Immigration and Protection Tribunal Regulations 2010

Reprint
as at 1 July 2013

Coat of Arms of New Zealand

Immigration and Protection Tribunal Regulations 2010

(SR 2010/355)

Rt Hon Sir Peter Blanchard, Administrator of the Government

Order in Council

At Wellington this 4th day of October 2010

Present:
His Excellency the Administrator of the Government in Council


Note

Changes authorised by section 17C of the Acts and Regulations Publication Act 1989 have been made in this reprint.

A general outline of these changes is set out in the notes at the end of this reprint, together with other explanatory material about this reprint.

These regulations are administered by the Ministry of Justice.


Pursuant to sections 400 and 403 of the Immigration Act 2009, His Excellency the Administrator of the Government, acting on the advice and with the consent of the Executive Council, makes the following regulations.

Regulations

1 Title
  • These regulations are the Immigration and Protection Tribunal Regulations 2010.

2 Commencement
  • These regulations come into force at 2 am on 29 November 2010.

3 Interpretation
  • (1) In these regulations, unless the context otherwise requires,—

    Act means the Immigration Act 2009

    approved form means a form approved and issued under section 381 of the Act

    matter means an application made to the Tribunal by—

    • (a) a refugee and protection officer under section 144 or 147 of the Act in relation to the cessation or cancellation of the recognition of a person as a refugee or a protected person:

    • (b) the Minister under section 212(2) of the Act on whether a person has breached the conditions of suspension of his or her liability for deportation

    minor means a person who—

    • (a) is under 18 years of age; and

    • (b) is not married or in a civil union

    party means a party to a proceeding before the Tribunal

    practice note means a practice note issued by the chair of the Tribunal under section 220(2)(a) of the Act

    Tribunal means the Immigration and Protection Tribunal established by section 217 of the Act.

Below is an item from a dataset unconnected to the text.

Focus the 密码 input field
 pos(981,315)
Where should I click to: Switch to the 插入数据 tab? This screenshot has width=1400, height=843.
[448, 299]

    (2) Any term that is defined in the Act and used, but not defined, in these regulations has the same meaning as in the Act.

Appeals

4 Form of appeal
  • (1) A notice of appeal to the Tribunal must be—

    • (a) in the approved form; and

    • (b) completed in English; and

    • (c) signed by the appellant; and

    • (d) accompanied by the prescribed fee (if any); and

    • (e) lodged with the Tribunal in accordance with the applicable practice note.

    (2) A notice of appeal to the Tribunal should, if possible, be accompanied by a copy of all or any of the following that apply:

    • (a) the decision appealed against:

    • (b) the deportation liability notice:

    • (c) the expired visa:

    • (d) the relevant pages of the appellant's passport.

    (3) This regulation is subject to regulations 5 to 8 of the Immigration and Protection Tribunal (Transitional Provisions) Regulations 2010.

5 Requirements for appeals generally
  • (1) A notice of appeal to the Tribunal must relate to 1 person only.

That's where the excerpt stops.